The harassment of radical senior citizen Mumia Abu-Jamal continues, even during a pandemic. It’s not enough that’s he’s been in jail for almost 40 years (he turns 66 on April 24). Now Pennsylvania prison authorities–the world’s sorest-winner champions–cruelly lied that he was ill, possibly with COVID.

By Todd Steven Burroughs

Death’s shadow can replicate over the decades, emerging from the depths of time and space to scare at any time. Not the time for a belated April Fool’s joke. Unless you’re a guard or official at SCI Mahanoy, where the most famous prisoner in the world not named Julian Assange is housed. All day long on April 15, the prison received calls from Mumia Abu-Jamal supporters in a day of action. The supporters were, and are, correctly concerned that the world-renowned author and historian—now a senior citizen with pre-existing conditions, including cirrhosis of the liver, which he got after being misdiagnosed in 2015—would be, along with other elderly political prisoners and elderly prisoners overall, in fatal danger from COVID-19.

After a long day of having to deal with public outrage over somebody in jail for decades after such a questionable trial, somebody at SCI Mahanoy thought it’d be funny to scare the “Free Mumia” folks. So when Santiago Alverez, a 22-year-old University of California at Santa Cruz student and Abu-Jamal supporter, got a text from somebody who had made her voice heard, he jumped into action. His friend said somebody at Mahanoy told her that Abu-Jamal was ill and in an ambulance, on his way to a Scranton, Pennsylvania hospital. Did he have COVID? Um, maybe.

Alverez called Mahanoy, and recorded the two different exchanges: one with “Phillip Howard,” the second with “Darryl Miller”:

Funny, huh? Especially in a pandemic that disproportionally affects prisoners.

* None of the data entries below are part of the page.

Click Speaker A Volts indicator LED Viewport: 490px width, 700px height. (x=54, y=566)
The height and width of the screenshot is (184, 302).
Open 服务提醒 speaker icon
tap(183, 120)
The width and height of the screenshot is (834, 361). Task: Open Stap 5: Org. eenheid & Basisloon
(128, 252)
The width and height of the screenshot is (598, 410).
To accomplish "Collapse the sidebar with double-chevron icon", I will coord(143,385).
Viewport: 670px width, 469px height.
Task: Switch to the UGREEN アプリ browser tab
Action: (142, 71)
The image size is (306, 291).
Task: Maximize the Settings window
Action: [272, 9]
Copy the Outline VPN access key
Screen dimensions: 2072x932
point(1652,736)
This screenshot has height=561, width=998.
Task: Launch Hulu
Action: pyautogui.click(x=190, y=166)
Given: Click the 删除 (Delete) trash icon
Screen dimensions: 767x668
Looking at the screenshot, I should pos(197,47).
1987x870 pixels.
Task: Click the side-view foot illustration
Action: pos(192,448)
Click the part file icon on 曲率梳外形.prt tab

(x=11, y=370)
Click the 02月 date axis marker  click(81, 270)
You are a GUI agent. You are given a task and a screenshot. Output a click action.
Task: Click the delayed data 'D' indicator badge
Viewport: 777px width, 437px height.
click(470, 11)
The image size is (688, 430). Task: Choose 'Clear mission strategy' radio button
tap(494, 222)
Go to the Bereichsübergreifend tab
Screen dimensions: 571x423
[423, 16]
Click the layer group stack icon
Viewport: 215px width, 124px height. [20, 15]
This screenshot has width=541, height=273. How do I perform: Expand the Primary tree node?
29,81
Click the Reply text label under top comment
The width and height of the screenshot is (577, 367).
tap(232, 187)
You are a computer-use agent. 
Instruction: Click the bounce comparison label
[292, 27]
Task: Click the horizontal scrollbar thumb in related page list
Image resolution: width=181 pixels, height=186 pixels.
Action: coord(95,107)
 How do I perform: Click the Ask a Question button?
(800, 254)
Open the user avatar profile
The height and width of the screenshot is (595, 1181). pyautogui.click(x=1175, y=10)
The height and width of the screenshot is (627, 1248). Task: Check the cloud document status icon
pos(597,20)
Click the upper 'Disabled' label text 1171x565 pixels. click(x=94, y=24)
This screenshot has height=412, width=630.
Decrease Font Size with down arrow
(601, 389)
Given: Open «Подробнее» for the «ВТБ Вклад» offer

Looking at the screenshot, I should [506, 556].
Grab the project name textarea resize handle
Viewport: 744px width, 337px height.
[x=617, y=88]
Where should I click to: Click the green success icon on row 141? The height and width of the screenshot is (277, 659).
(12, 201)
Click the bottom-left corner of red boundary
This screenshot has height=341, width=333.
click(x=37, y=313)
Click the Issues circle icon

It shook the activists to the core, and their fear and panic turned to relief after a brief phone conversation with Abu-Jamal. Then relief morphed into the most righteous rage. Johanna Fernandez, who led the campaign to save the imprisoned writer from death by medical neglect in 2015, told everyone on Facebook the bad news before they found out that Abu-Jamal was fine and in his cell the whole time. She was not pleased Thursday, at a Zoom press conference denouncing the officials at Mahanoy and prepping the “Free Mumia” movement for a weekend of events in Philadelphia celebrating Abu-Jamal’s 66th birthday. She put out the erroneous news on Wednesday because, as she said, “never in my life,” even understanding how anti-Mumia activists can act like “warped, white supremacists,” could she expect state officials to act as they did. Suzanne Ross, another longtime Abu-Jamal supporter, said the prank was the state’s “fantasy” come forth: it had failed to kill Abu-Jamal in 1995, in 1999 and in 2015, so this is all it had left.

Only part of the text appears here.